[ФРАГМЕНТ ТЕКСТА]
Равным образом спорен и вопрос о началах доказательства, имеется ли здесь одна наука или больше. Началами доказательства я называю общепринятые положения, на основании которых все строят свои доказательства, например положение, что относительно чего бы то ни было необходимо или утверждение, или отрицание и что невозможно в одно и то же время быть и не быть, а также все другие положения такого рода; так вот, занимается ли этими положениями та же наука, которая занимается сущностью, или же другая, и если не одна и та же, то какую из них надо признать искомой нами теперь? Полагать, что ими занимается одна наука, нет достаточных оснований. Действительно, почему уразумение этих положений есть особое дело геометрии, а не дело какой бы то ни было другой науки? Поэтому если оно в одинаковой мере относится ко всякой отдельной науке, а между тем не может относиться ко всем наукам, то познание этих начал не есть особое дело ни прочих наук, ни той, которая познает сущности.
Кроме того, в каком смысле возможна наука о таких началах? Что такое каждое из них, это мы знаем и теперь (по крайней мере, и другие искусства пользуются этими началами как уже известными). А если о них есть доказывающая наука, то должен будет существовать некоторый род, лежащий в основе этой науки, и одни из этих начал будут его свойствами, а другие — аксиомами (ибо невозможны доказательства для всего): ведь доказательство должно даваться исходя из чего-то относительно чего-то и для обоснования чего-то. Таким образом, выходит, что все, что доказывается, должно принадлежать к одному роду, ибо все доказывающие науки одинаково пользуются аксиомами.
Но если наука о сущности и наука о началах доказательства разные, то спрашивается: какая из них главнее и первее по своей природе? Ведь аксиомы обладают наивысшей степенью общности и суть начала всего. И если не дело философа исследовать, что́ относительно них правда и что́ — ложь, то чье же это дело?

[ИСХОДНЫЕ ДАННЫЕ]
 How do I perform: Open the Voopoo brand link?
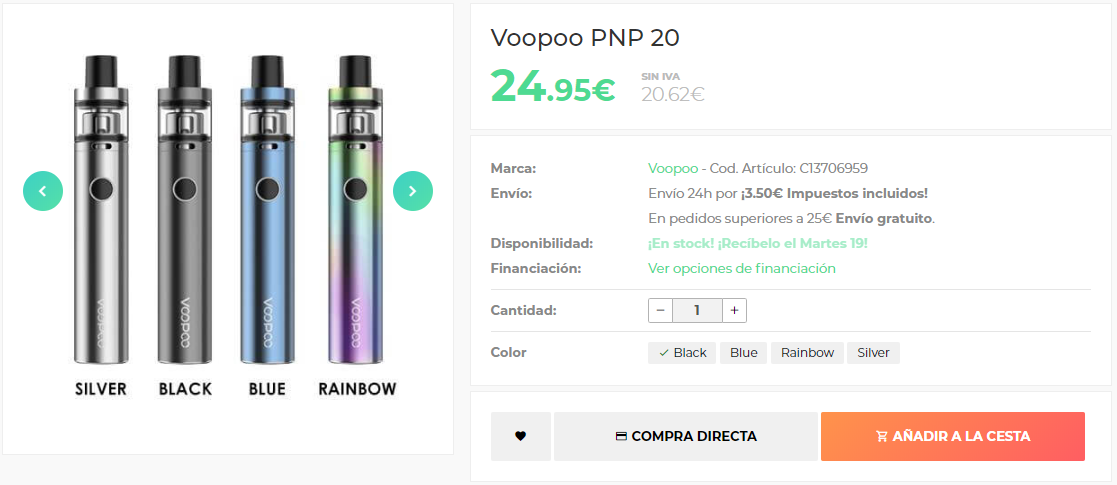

[НАБОР ЗАДАНИЙ]
a. Выпишите из текста о началах доказательства все предложения, которые оканчиваются вопросительным знаком.
b. Перепишите без изменений часть текста о началах доказательства, которая начинается со слов "Кроме того, в" и заканчивается словами "одинаково пользуются аксиомами.".
Эти данные никак не связаны с текстом о началах доказательства.

[СПИСОК ОТВЕТОВ]
a.
Началами доказательства я называю общепринятые положения, на основании которых все строят свои доказательства, например положение, что относительно чего бы то ни было необходимо или утверждение, или отрицание и что невозможно в одно и то же время быть и не быть, а также все другие положения такого рода; так вот, занимается ли этими положениями та же наука, которая занимается сущностью, или же другая, и если не одна и та же, то какую из них надо признать искомой нами теперь?
Действительно, почему уразумение этих положений есть особое дело геометрии, а не дело какой бы то ни было другой науки?
Кроме того, в каком смысле возможна наука о таких началах?
Но если наука о сущности и наука о началах доказательства разные, то спрашивается: какая из них главнее и первее по своей природе?
И если не дело философа исследовать, что́ относительно них правда и что́ — ложь, то чье же это дело?

b.
Кроме того, в каком смысле возможна наука о таких началах? Что такое каждое из них, это мы знаем и теперь (по крайней мере, и другие искусства пользуются этими началами как уже известными). А если о них есть доказывающая наука, то должен будет существовать некоторый род, лежащий в основе этой науки, и одни из этих начал будут его свойствами, а другие — аксиомами (ибо невозможны доказательства для всего): ведь доказательство должно даваться исходя из чего-то относительно чего-то и для обоснования чего-то. Таким образом, выходит, что все, что доказывается, должно принадлежать к одному роду, ибо все доказывающие науки одинаково пользуются аксиомами.